また、近年はインフレの影響を受けて物の値段が上昇しており、相対的にお金の価値が下落しています。2023年から2024年にかけて4%を超えるインフレ率となり、一気に物の値段が上がりました。2025年は緩やかであるもののインフレが続くと見込まれています。
不動産は物でありインフレ率に応じて資産価値が高まる傾向にあるため、現金を貯蓄しておくよりも不動産に換金したほうがよいと考える人がいても不思議ではありません。
このような理由から資産としての不動産が注目されるようになり、どのように不動産価値を活かすのか考える人が増えています。
新築戸建て住宅における出口戦略のパターン
新築戸建て住宅における出口戦略の主なパターンは、以下のとおりです。
- 売却
- 賃貸
- 相続
パターンによって出口戦略が変わる可能性もあるため、まずはパターンの内容を理解しておきましょう。
売却
主な出口戦略として検討されるのは売却です。
新築戸建て住宅を取得し、いつまでに売却するのか、売却した際にはいくらで売れるのか考慮します。
新築戸建て住宅といっても、いつまでも住めるわけではなく寿命があります。また、老後といったライフスタイルの変化によって住まいを変えなければならないケースもあるでしょう。
このようなケースに対応するには、売却時期と売却金額の把握が不可欠となります。
賃貸
新築戸建て住宅が賃貸需要のある場所に立地している場合、第三者に貸す方法を選択する方がいます。
賃貸する期間や想定賃料、想定費用を算出すれば、どの程度の利益が得られるのかがわかります。
ただし、賃貸という選択肢は、安定した需要がある物件でなければ成り立たず、またオーナーとしての管理・経営能力も求められる点に注意が必要です。
相続
資産を残したいと考えている人は、相続で配偶者や子どもに受け継いでもらいます。
長期優良住宅のように長期間価値が残る建物や、土地の価値が上昇している土地を所有している場合に有効です。

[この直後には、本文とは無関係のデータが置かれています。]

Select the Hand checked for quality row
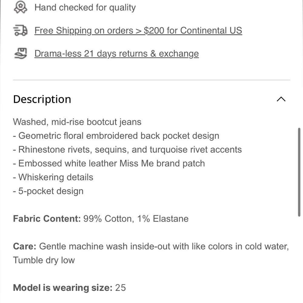Viewport: 303px width, 303px height. [85, 7]
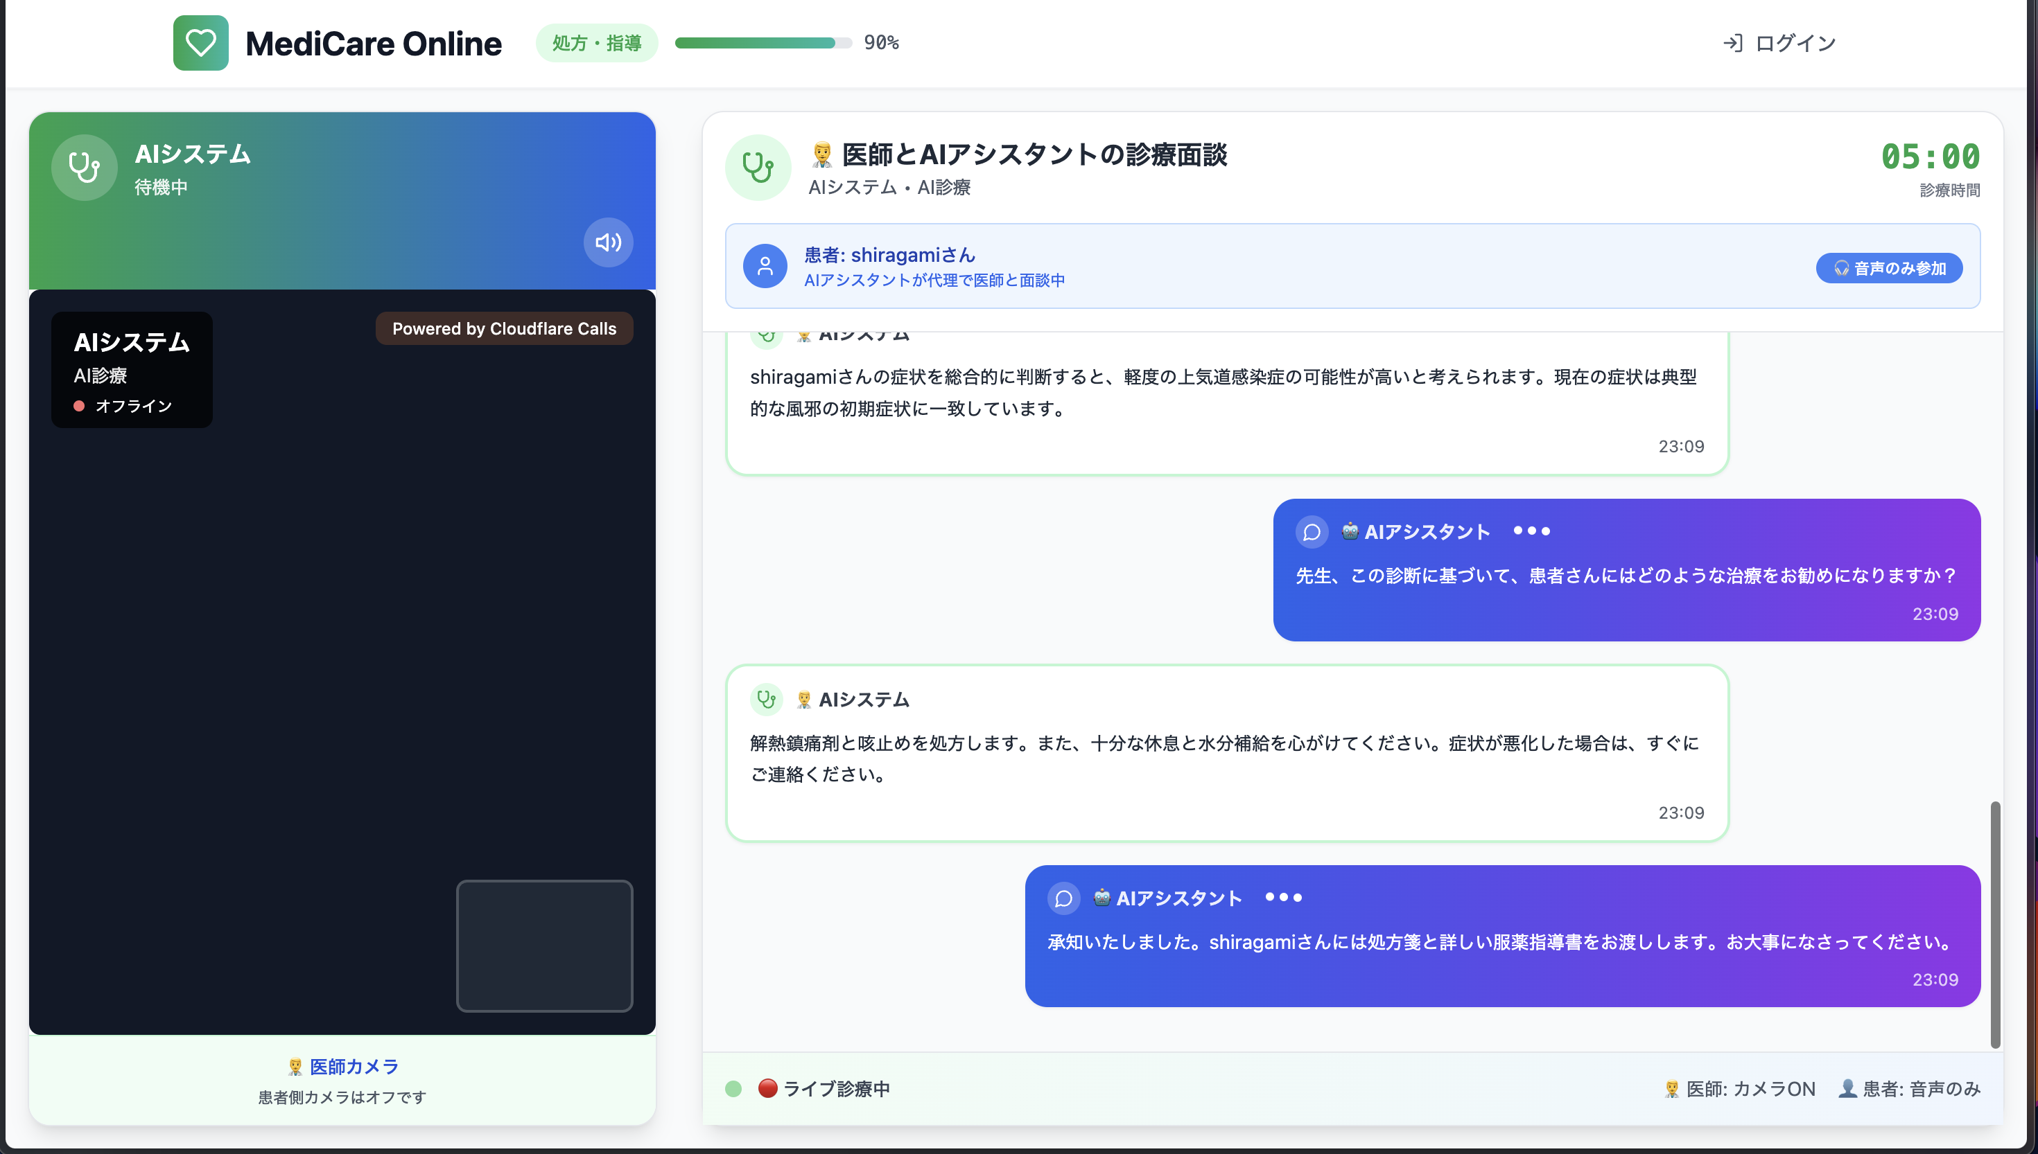Click the 医師カメラ label below video
Screen dimensions: 2038x1154
pos(353,1067)
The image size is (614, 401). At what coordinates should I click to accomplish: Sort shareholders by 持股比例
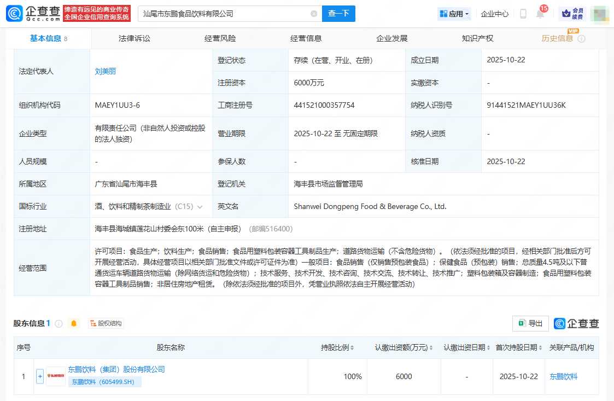(x=337, y=347)
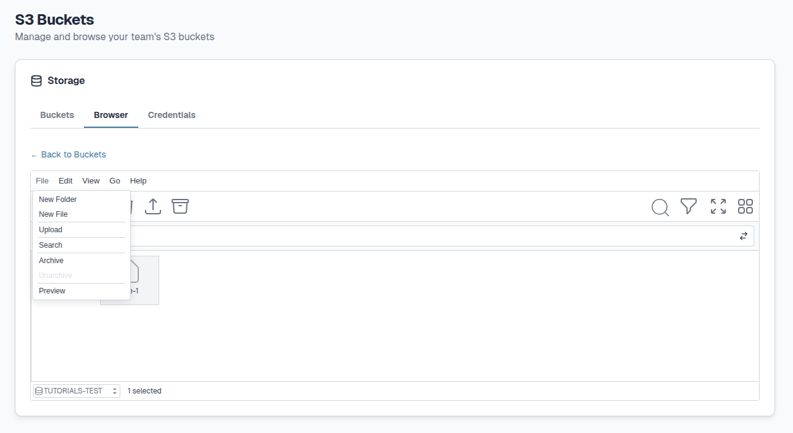Follow the Back to Buckets link
The width and height of the screenshot is (793, 433).
click(x=69, y=154)
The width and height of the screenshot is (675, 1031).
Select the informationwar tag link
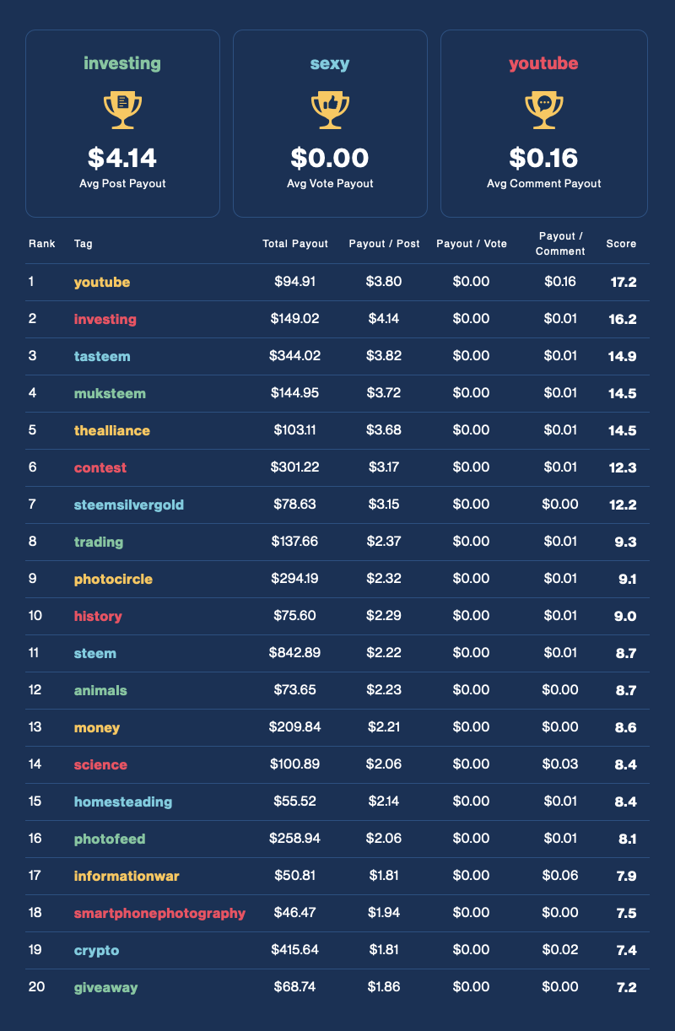coord(127,876)
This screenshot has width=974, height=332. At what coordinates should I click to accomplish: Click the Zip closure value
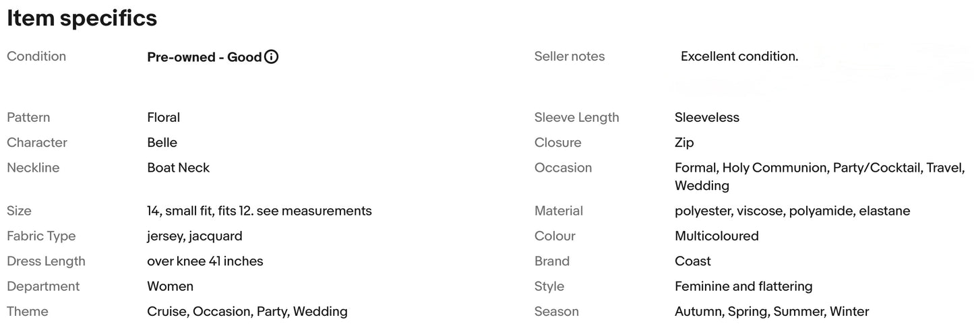point(684,143)
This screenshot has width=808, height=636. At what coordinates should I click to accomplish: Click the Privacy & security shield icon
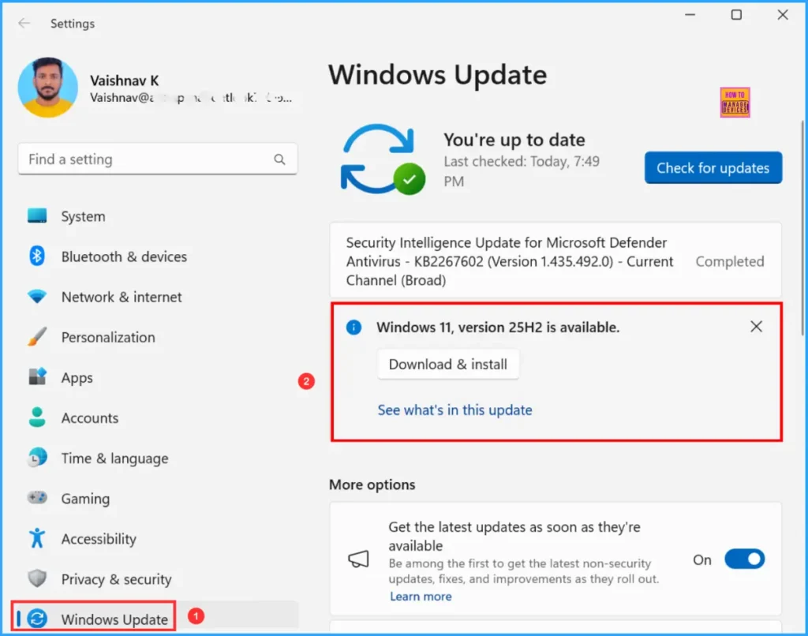coord(37,579)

ただし、価値が高すぎると相続税の課税対象となるため、出口戦略を検討する際には相続対策までおこなう必要があります。
新築戸建て住宅における出口戦略を検討するときのポイント
新築戸建て住宅における出口戦略を検討するときには、以下のポイントを押さえておきましょう。
- 主要駅が近いところに住む
- 人口が増えている地域で探す
- 高性能な住宅を取得する
- 独特な間取り・デザインを採用しない
それでは、どのようなポイントを押さえればよいのかみていきましょう。
主要駅が近いところに住む
主要駅周辺のような利便性のよい地域は人が集まりやすい傾向にあり、需要低下による資産価値の減少を抑えられます。
主要駅が近くにあれば通勤や通学に便利ですし、駅の周辺には買い物施設やクリニックなど生活利便施設の利用にも便利です。そのため、単身世帯・ファミリー世帯・高齢世帯いずれの世帯でも住みやすい地域が形成されます。
このような地域は人口が減りにくいため、不動産価値を維持するのに適しています。
人口が増えている地域で探す
人口が増えている地域の不動産需要は高く、資産価値を保ちやすい立地といえます。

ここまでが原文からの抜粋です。